← Back to work

Case study, 2024

Walk of Life AI an AI tool for career documents.

A team project designing an AI-powered tool to help students create CVs and portfolios that actually stand out.

Role

UX Research, UI Design Group of 4

Timeline

Semester 1, 2024

Tools

Figma, Zoom Thematic Analysis

Context

University of Melbourne INFO10003

Live prototype — click through it. Open in Figma ↗

01 — The problem

Existing tools make every CV look the same.

Students rely on Canva and Word for CVs and portfolios, but templates are recycled across thousands of applicants. The goal: build an AI tool that helps students move faster without producing generic, AI-flavoured output.

02 — Research

Five students, one big tension.

We ran semi-structured interviews with five undergraduates across design, architecture, data science, sociology, and commerce, then ran a thematic analysis on the transcripts.
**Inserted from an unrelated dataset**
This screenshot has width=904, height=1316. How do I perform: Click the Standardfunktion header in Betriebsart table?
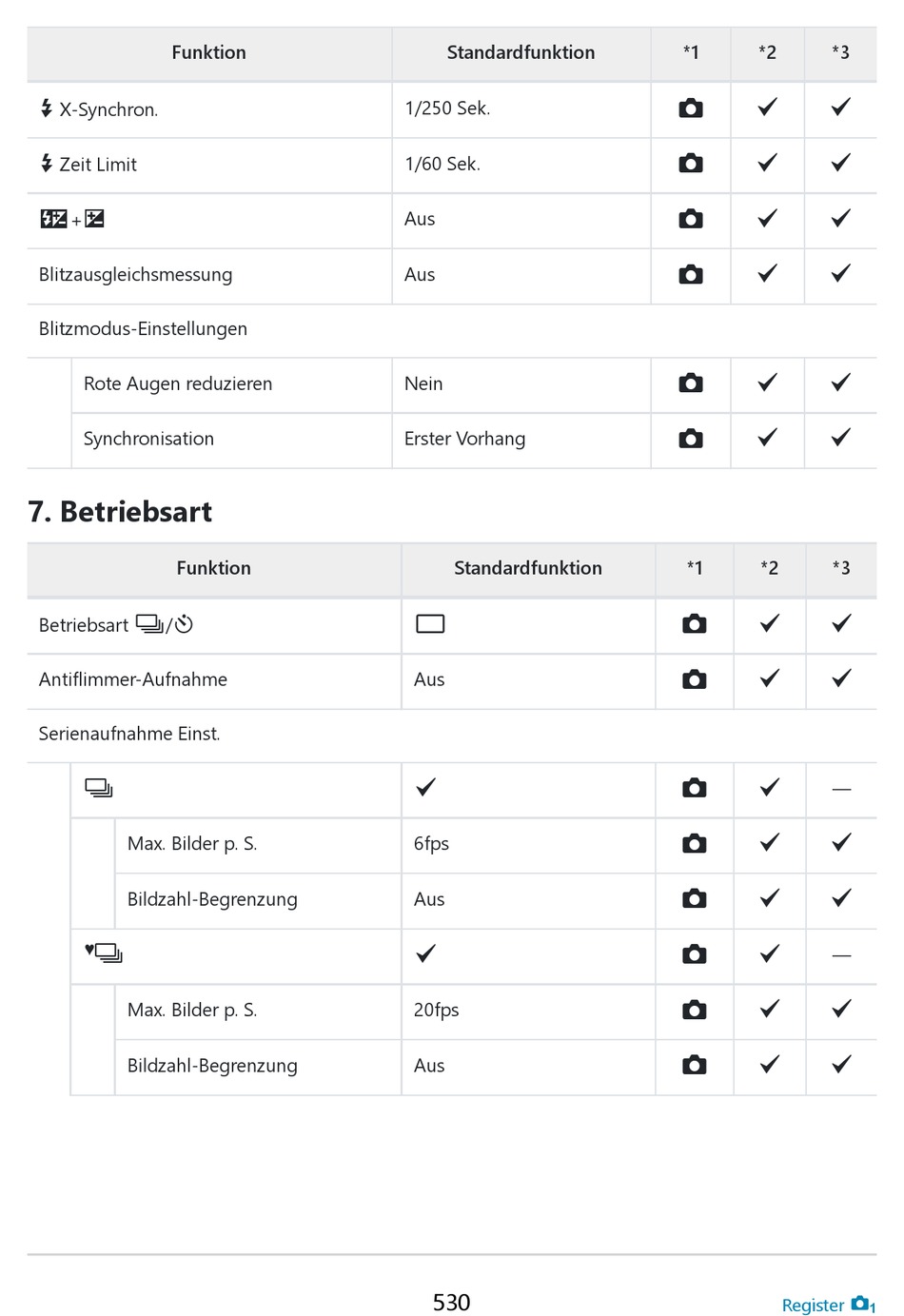[527, 568]
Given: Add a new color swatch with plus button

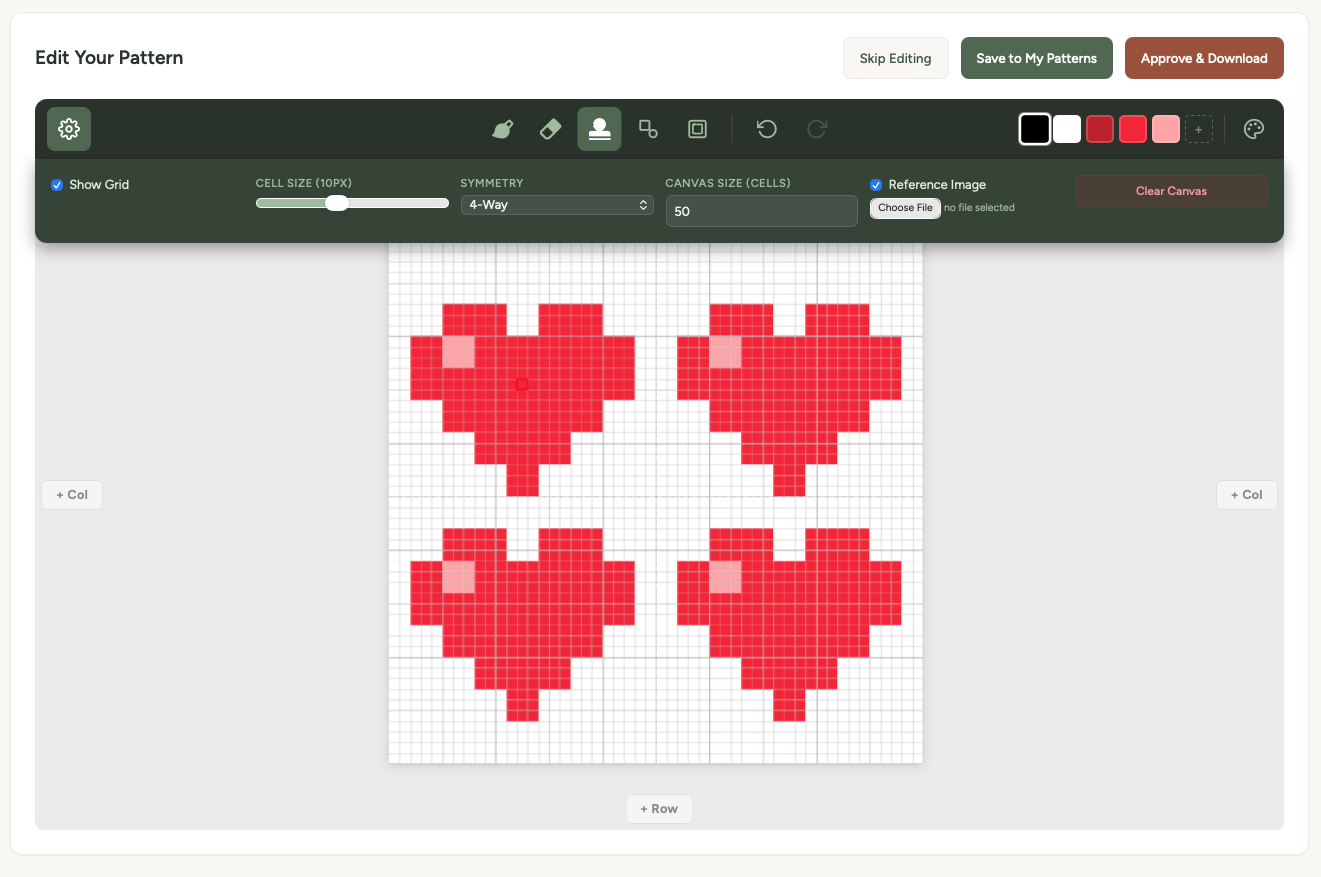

"Their templates are quite similar. If everyone applying for the same job is using Canva, then our style is quite similar."

— Participant 1

Six themes

01

Perception of AI

Worry that AI wording reads as generic to employers.

02

Personalisation

Documents need to reflect individual style.

03

Existing tools

Canva and Word — useful but template-heavy.

04

Challenges

Formatting, professional phrasing, time pressure.

05

Uni support

Workshops cover basics but not layout craft.

06

Wanted features

Auto colour coordination and AI detection.

03 — Process

Paper, then pixels.

01

Brainstorming

Mapped each theme to a feature: ease of use → AI chatbot. Need for originality → AI detector. Customisation → drag-and-drop toolbar.

02

Paper prototyping

Each member sketched screens individually; we merged the strongest into a 12-page paper prototype covering the full flow.

03

Figma prototype

High-fidelity build in orange and blue — energy and trust. Component variants let us animate without duplicating pages.

04 — Features

What we built.

Onboarding

AI Chatbot guide

No blank canvas — a chatbot asks for name, field, and style preference, then generates a tailored template.

Authenticity

Built-in AI detector

Scores how AI-generated sections look, and flags wording for humanisation. Tackles the "employers can tell" concern head-on.

Customisation

Drag-and-drop toolbar

Drag in sections, images, and layout blocks. An inline "AI suggested text" bar acts as a writing assistant — not a ghostwriter.

Portfolio mode

Existing-portfolio analysis

Upload an existing portfolio for AI-flagged suggestions and an "Animate with AI" feature that turns static work into interactive visuals.

05 — Testing

Five users, one think-aloud session.

Live testing via Zoom with five participants. 22 tasks each, followed by a short post-trial interview.

5 Participants
22 Tasks per session
~7min Avg. completion

What we learned

"It was very straightforward and to the point, unlike those other websites that do so much unnecessary stuff. This was so easy to use."

— Participant 1

06 — Reflection

What I took away.

The biggest tension was simplicity vs. depth. Efficiency users loved the minimal interface; design-led users wanted more control. In a production version this calls for tiered modes rather than one fixed UI.

Every usability issue we caught — unclear drag-and-drop, overlapping help button, fixed placeholders — surfaced in testing. A reminder of how much value even a small think-aloud round delivers.

The biggest surprise: the ethical dimension. AI can quietly help users misrepresent themselves. Designing guardrails like the AI detector became part of the responsibility, not just a feature.